Un suelo vivo regula mejor el agua, amortigua los excesos climáticos, alimenta a la cepa de manera equilibrada. Un suelo muerto obliga a intervenir más, a corregir artificialmente, a empujar la planta donde no quiere ir.
Yo quiero viñas que expresen su lugar, no que lo tapen. Y eso empieza bajo tierra, no en la etiqueta.
Viticultura ecológica: más trabajo, más decisiones, más coherencia
Trabajar en ecológico no es dejar hacer. Es estar más presente, no menos. Implica observar más, intervenir menos pero mejor, asumir que no todo se controla.
El invierno es clave para esto, porque muchas de las decisiones que evitan tratamientos agresivos en primavera se toman ahora: equilibrio de la cepa, vigor controlado, suelo sano, poda respetuosa.

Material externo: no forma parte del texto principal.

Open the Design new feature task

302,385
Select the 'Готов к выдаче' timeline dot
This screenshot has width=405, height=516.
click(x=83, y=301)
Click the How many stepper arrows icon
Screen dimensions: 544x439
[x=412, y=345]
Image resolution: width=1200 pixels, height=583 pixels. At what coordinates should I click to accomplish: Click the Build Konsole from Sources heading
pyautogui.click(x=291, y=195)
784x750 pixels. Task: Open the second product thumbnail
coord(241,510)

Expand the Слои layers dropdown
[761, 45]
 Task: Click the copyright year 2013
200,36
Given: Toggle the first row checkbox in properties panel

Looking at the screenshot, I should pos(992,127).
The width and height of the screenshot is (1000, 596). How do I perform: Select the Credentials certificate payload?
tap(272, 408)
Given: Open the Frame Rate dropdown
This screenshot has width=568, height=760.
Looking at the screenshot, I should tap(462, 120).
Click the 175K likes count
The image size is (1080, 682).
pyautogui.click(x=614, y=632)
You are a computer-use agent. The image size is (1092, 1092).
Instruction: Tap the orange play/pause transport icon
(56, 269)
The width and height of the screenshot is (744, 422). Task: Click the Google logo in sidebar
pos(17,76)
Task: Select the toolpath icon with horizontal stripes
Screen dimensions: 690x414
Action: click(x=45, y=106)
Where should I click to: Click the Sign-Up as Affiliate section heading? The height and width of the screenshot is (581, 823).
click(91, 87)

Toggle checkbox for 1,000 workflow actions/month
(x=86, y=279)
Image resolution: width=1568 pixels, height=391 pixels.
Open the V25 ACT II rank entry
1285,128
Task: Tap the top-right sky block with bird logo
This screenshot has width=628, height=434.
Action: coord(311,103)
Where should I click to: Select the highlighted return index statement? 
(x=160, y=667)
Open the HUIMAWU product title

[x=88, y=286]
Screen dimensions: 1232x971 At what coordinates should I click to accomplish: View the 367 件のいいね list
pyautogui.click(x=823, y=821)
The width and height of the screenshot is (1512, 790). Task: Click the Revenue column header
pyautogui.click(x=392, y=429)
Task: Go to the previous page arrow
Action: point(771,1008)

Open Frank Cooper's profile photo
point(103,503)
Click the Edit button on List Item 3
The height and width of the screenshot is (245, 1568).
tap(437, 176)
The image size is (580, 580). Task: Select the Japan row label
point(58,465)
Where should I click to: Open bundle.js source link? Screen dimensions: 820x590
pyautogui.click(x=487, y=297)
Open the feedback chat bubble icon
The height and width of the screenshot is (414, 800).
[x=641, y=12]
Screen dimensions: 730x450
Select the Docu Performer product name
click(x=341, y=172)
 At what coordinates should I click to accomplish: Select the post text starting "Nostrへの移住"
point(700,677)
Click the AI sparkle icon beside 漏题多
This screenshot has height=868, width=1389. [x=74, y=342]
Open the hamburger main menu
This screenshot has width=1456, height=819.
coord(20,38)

No es el camino fácil. Nunca lo ha sido. Pero es el único que tiene sentido para mí si quiero hacer vinos honestos, con identidad, que no dependan de atajos.
El silencio del invierno también se bebe
Cuando alguien me dice que un vino tiene calma, profundidad, equilibrio… muchas veces pienso en el invierno.
En esas mañanas frías, en las manos entumecidas, en las horas sin ruido. En las decisiones que no se celebran porque no se ven.
Ese silencio también está en la copa.
Está en la manera en que el vino entra sin aristas, en cómo se sostiene, en cómo no cansa. Está en lo que no sobra.
Lo que tú te llevas en la copa cuando eliges un vino trabajado así
Cuando eliges un vino de autor trabajado desde la viña, desde el respeto al tiempo y al lugar, no solo te llevas un sabor. Te llevas una forma de hacer.
Te llevas decisiones lentas frente a prisas.
Te llevas equilibrio frente a corrección.
Te llevas paisaje, suelo, clima y manos.
No todos los vinos necesitan contar esta historia. Pero los míos no saben hacerlo de otra manera.
Así que la próxima vez que abras una botella en Navidad, piensa un momento en el invierno. En la viña desnuda. En el trabajo que no se ve. En todo lo que tuvo que pasar para que ese vino esté ahí.
Porque el vino no empieza cuando lo descorchas. Empieza mucho antes. Y muchas veces, empieza en silencio.